3.14 An APS case will be closed with supervisory review/approval and notification to others with a “need to know” about the closure. [P]

Policy/Training Guide reference: 2004.11

  • The CM will notify the Supervisor that the case is ready for closure.

  • The CM will enter the Termination Statement in the Electronic Data Record.

  • The Supervisor will:

    • review the statement and all APS Case Management documentation prior to approving the closure to ensure that closure should occur;

    • ensure the closure approval contains the name and date of the supervisor authorizing the closure; and

    • include a statement of concurrence in the DAS Data System to terminate services and close the client file in the Electronic Data Record

Best practice is to notify the APS client when services are being terminated as well as others with a “need to know” interest.

Target 1: 100% of cases closed will be reviewed by the APS Field Supervisor

Measure: % of cases closed with written Supervisor concurrence.

Target 2: 100% of closed cases will have the required documentation in the case record

Measure 2: % of closed cases with the required documentation (e.g., termination statement & supervisor concurrence)
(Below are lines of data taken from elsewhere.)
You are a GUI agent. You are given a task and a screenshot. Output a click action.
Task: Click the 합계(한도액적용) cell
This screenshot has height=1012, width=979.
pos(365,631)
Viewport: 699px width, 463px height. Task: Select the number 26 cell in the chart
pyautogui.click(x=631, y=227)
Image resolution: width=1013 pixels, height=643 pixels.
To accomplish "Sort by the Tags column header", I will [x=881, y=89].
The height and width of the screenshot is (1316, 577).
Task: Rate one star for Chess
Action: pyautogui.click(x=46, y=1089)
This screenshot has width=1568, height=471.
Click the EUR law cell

APS Case Manager and APS Supervisor

3.15 Emergency Relocation Funds (ERF) will be used as a resource to reduce and/or eliminate risk of abuse, neglect and exploitation and address client safety. [P]

Policy/Training Guide reference: 2004.8 & ERF Policy

  • CM will identify the need for ERF resources for clients and discuss the need with the APS Supervisors.

  • If the ERF request exceeds the case manager/supervisor level approval, the Supervisor will discuss the request with the District Manager and/or state office ERF representative to obtain approval for ERF.

  • Upon approval for the ERF request (either by the Supervisor/District Manager/State Office staff, the case manager will document the request in the DAS Data System. The Supervisor must review the ERF and “concur” with the request in the Electronic Data Record.

  • The CM will print the ERF Approval form (s) and attach any pertinent documentation to the request. The CM will obtain the signature of the APS Supervisor.

  • If the District Manager or State Office staff approval is needed, the Supervisor will document this on the ERF Approval Form.

  • The CM will take the ERF Approval Form and supporting documentation to the DFCS Regional Accounting Office to authorize the ERF expenditure.

  • The beginning date of eligibility for the client to receive ERF is the date the supervisor approves the initial expenditure.

  • A copy of the ERF Approval form and supporting documentation and the copy of the DAS Data System ERF record will be maintained in the client’s hard record.

Target: 100% of ERF funds are spent for APS client needs

Measure 1: % ERF client records that contain a justification statement that supports client’s need for ERF funds.

Measure 2: % ERF requests exceeding case manager approval and document the need for additional funds.